La critique du féminisme blanc 

Lugones obtient son doctorat en philosophie à l’université du Wisconsin en 1978. Son travail porte sur la moralité et les relations interpersonnelles et institutionnelles. Sa place aux États-Unis explique en partie son intérêt pour les questions de genre et de race. En Argentine, Lugones était une descendante d’immigrés européens. Elle jouissait des privilèges que supposait son appartenance à la majorité blanche. A ceux-ci s’ajoutait ceux provenant de sa classe sociale. Mais les identités de groupe ne sont jamais fixées une fois pour toutes, elles s’inscrivent dans un contexte spécifique. En s’installant aux États-Unis, Lugones devient une femme non blanche, identifiée comme hispanique ou latina. Cette nouvelle situation au monde l’invite à réfléchir sur ses identités multiples et imbriquées. Dans cette quête, elle s’identifie tout particulièrement à la penseuse chicana Gloria Anzaldúa qui interroge le métissage et développe le concept de pensée frontalière .

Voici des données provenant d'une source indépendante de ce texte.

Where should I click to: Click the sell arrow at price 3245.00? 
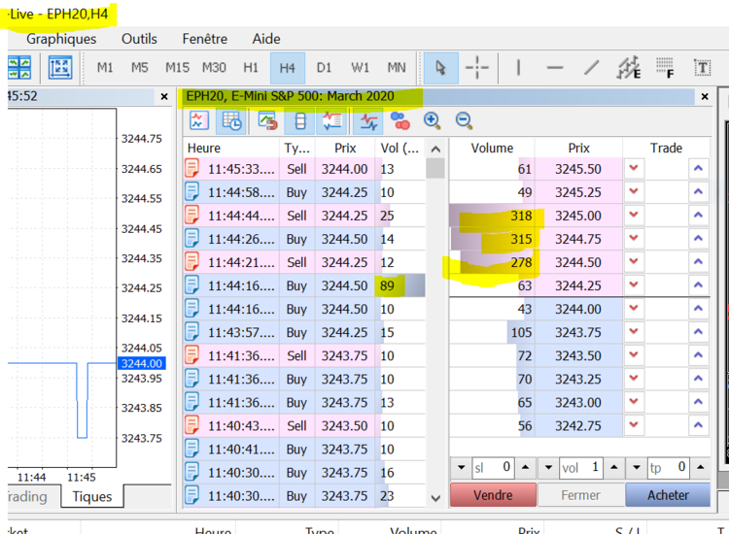click(x=635, y=216)
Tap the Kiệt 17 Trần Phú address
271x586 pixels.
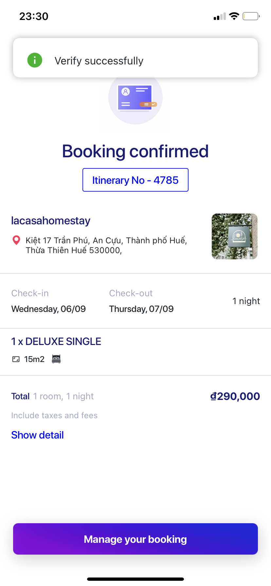[x=106, y=245]
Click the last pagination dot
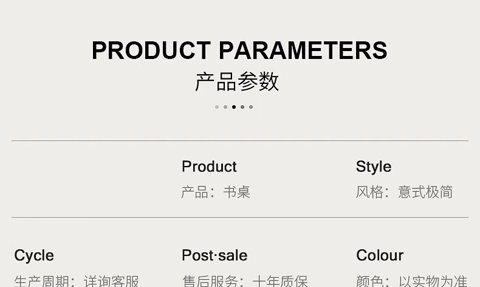This screenshot has width=480, height=287. point(251,107)
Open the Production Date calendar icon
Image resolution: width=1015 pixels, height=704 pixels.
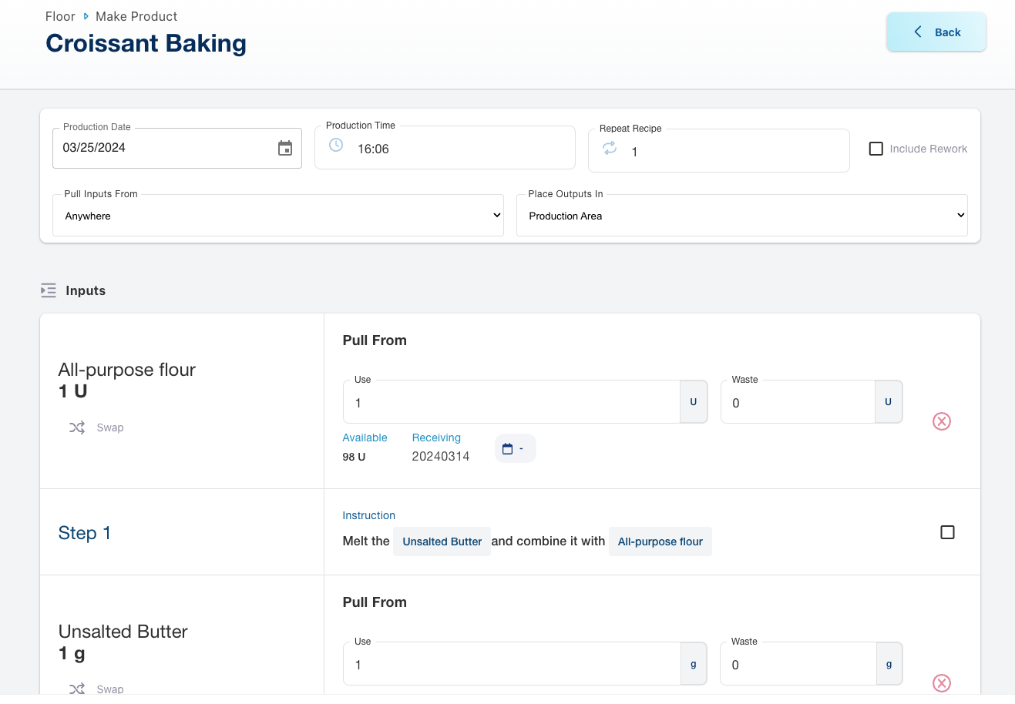(285, 149)
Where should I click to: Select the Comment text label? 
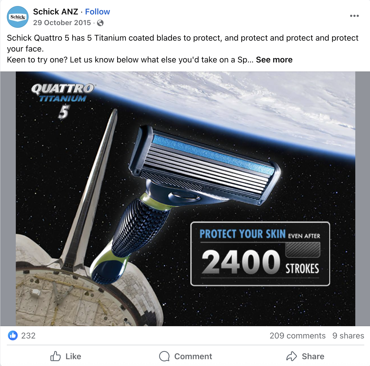point(193,356)
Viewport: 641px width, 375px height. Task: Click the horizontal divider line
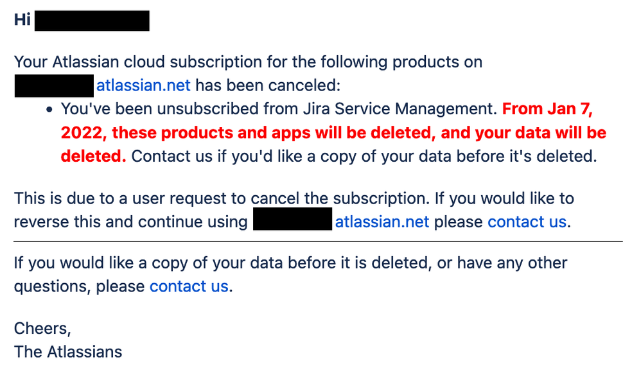tap(318, 241)
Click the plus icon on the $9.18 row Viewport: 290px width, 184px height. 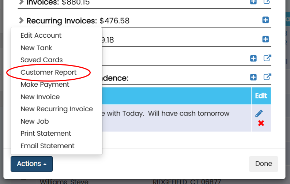[265, 39]
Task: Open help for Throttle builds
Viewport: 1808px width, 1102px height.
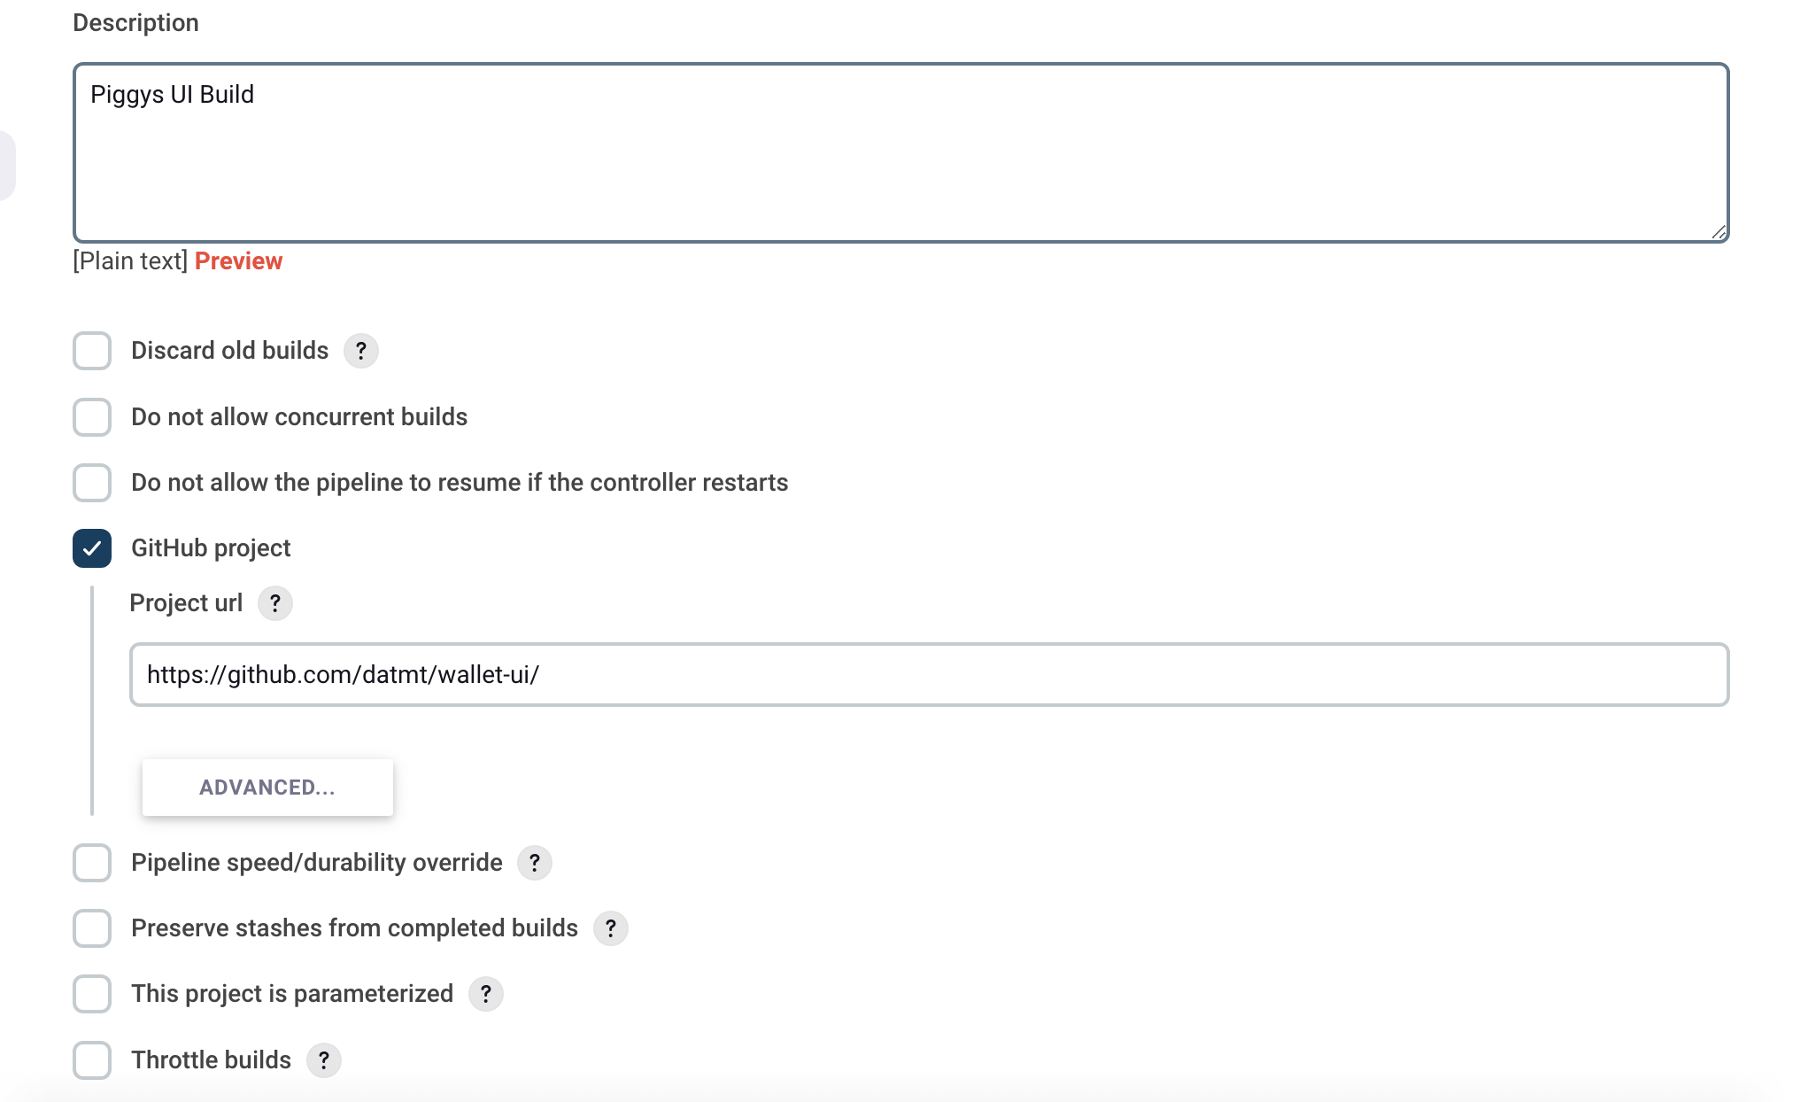Action: coord(324,1060)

La trajectoire d’Anzaldúa résonne fortement avec celle de Lugones. Née au Texas deux ans avant elle dans une famille d’ascendance mexicaine et basque, Anzaldúa n’aura de cesse de penser à cette situation au carrefour des langues et des cultures hiérarchisées (WASP  et latina) ainsi que des identités sexuelles subalternisées. Lesbienne, elle est une théoricienne de la pensée féministe et queer. Comme Anzaldúa, Lugones se rattache à la coalition des femmes de couleur (Women of color), qui remettent en cause l’hégémonie du féminisme blanc et bourgeois. Comme d’autres féministes non blanches telles qu’Audre Lorde, Chela Sandoval, Mitsuye Yamada ou Elsa Brakley Brown, elle critique le fait que le féminisme blanc ait érigé la femme occidentale, blanche, urbaine et bourgeoise en femme universelle et qu’il ait développé un agenda politique tout entier soumis à ses propres intérêts, sans se soucier de ceux des autres femmes :

  La lutte des féministes blanches de la « seconde libération des
femmes » des années 1970 devient une lutte contre les positions,
les rôles, les stéréotypes, les traits et les désirs dérivés de la subordination des femmes blanches et bourgeoises. Mais celles-ci ne se sont pas préoccupées de l’oppression de genre que subissaient les autres. Elles ont conçu la « femme » comme un corps évidemment blanc sans la conscience explicite de la construction raciale du genre.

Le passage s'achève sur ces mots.